Spoiler alert: Custer is going to die. Tom and Dominic sheet quite a bit of blame to Benteen, but there was ambiguity in Custer’s instructions to him to come quickly and bring firearms (even though this would cause delay). It was a gruesome battle, although Custer wasn’t as mutilated as he might have been, as the Native Americans probably didn’t recognize him. News of the defeat reached New York on the 5th July, the day after America celebrated its centenary. New Yorkers read a 40,000 word report of the battle, which took the reporter 22 hours to dictate). Custer was described a slight, but vivid, figure in history.

We Live Here Now (The Atlantic). Sneaky Atlantic- it played this episode at the end of ‘Autocracy in America’ and I was hooked. It features Lauren Ober and Hanna Rosin, journalists and partners in Washington DC whose liberal and progressive neighbourhood was jarred by the arrival of a black SUV plastered with January 6 decals.
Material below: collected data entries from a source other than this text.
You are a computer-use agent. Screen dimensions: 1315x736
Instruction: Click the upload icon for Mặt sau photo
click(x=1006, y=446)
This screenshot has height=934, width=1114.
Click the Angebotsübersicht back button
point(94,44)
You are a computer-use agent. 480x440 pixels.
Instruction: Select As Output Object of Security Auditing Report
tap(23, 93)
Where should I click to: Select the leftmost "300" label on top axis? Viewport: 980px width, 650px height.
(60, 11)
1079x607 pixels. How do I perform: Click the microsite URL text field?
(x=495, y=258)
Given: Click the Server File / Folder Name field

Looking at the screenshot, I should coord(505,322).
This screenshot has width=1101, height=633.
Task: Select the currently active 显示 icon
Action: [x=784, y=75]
Episode 1 “We’re Allowed to Live Here’ sets the scene as Lauren and Hanna realize that their new neighbours in the house called ‘The Eagle’s Nest’ (shades of Hitler, anyone) are supporters of the January 6 rioters, and that one of them is in fact Micki Witthoeft, the mother of Ashli Babbitt, the only person shot by a Capitol Police officer that day, after she climbed through a broken glass panel.

In Episode 2 “You’ve Got to Get Your Militias Straight” they visit their new neighbours, and one of them accompanies Micki to the nightly vigil that she holds outside the ‘DC gulag’ where the January 6 insurrectionists are either incarcerated or awaiting jail. There they see how January 6 is mythologized, and see how the story has been changed over time.

History Hit The Golden Age of the Country House. I need to get away from all this American stuff. What better than a good old British Country House? This episode features Adrian Tinniswood, the author of The Power and the Glory: The Country House Before the Great War (Vintage, 2024) His book spans 1870 to 1914. He points out that there is no ‘typical’ owner of a Country House: there were traditional owners, nouveau riche, industrialists and Americans (like Astor, Carnegie and Rothschild) and outsiders (like Sikh princes). This tolerant upper class milieu reflected Edward 7th (the former Prince of Wales) who was tolerant of ‘new’ people. Quite a few of these people built their country houses from new, often reflecting medieval, chivalric ideals. A religious presence in the village through attendance at church services and philanthropy was important in cementing the owners’ place in the community. Despite the Downton Abbey scenario, most domestic servants (who by this time were almost all women) shifted jobs quite often, and only had a ‘career’ in domestic service of about 12 years. Country houses did have their share of murders and ghosts. The Country House phenomenon continued after WWI, but by then it had lost its confidence.